WORK TO DO: Pull out every line of the listing that contains the word "dropdown".

RECORD SET:
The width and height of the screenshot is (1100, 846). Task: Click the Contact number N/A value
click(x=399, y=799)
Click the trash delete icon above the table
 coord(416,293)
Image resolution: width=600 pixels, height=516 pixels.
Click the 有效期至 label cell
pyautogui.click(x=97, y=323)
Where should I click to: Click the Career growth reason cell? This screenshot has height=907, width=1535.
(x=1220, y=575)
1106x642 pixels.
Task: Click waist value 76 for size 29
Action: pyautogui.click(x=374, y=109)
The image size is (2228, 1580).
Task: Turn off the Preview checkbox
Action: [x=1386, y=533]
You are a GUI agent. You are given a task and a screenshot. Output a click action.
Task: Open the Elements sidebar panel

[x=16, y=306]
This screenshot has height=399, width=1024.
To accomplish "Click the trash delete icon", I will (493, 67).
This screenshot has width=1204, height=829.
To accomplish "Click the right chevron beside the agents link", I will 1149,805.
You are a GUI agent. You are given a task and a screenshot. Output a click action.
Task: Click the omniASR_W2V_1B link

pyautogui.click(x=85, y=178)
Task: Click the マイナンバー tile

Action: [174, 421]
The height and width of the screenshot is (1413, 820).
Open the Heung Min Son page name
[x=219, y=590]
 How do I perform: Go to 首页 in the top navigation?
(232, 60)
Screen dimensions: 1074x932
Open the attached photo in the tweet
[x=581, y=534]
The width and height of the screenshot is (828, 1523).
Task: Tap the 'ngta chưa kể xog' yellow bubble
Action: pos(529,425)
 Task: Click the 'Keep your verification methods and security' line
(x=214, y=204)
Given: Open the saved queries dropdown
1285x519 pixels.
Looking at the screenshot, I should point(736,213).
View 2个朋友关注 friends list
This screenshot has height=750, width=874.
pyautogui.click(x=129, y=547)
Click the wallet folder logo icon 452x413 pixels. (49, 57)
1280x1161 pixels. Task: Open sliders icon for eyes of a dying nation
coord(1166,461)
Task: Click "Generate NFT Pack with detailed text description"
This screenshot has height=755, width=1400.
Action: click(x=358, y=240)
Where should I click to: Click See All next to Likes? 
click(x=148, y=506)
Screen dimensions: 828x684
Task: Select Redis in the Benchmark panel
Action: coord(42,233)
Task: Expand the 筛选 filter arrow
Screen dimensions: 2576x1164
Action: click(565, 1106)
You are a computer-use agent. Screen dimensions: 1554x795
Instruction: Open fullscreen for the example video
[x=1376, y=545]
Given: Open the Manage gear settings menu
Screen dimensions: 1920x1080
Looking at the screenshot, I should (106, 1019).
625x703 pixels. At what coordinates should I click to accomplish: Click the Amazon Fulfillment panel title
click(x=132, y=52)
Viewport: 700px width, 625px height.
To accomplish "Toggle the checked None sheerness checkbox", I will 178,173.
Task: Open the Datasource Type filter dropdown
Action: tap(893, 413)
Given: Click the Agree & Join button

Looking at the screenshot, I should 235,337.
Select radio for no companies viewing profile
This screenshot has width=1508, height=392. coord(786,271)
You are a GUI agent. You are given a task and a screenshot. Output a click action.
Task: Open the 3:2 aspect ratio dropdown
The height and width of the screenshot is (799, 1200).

THE RESPONSE:
Given: Open the saved queries dropdown
Task: Open the Datasource Type filter dropdown
Task: Open the 3:2 aspect ratio dropdown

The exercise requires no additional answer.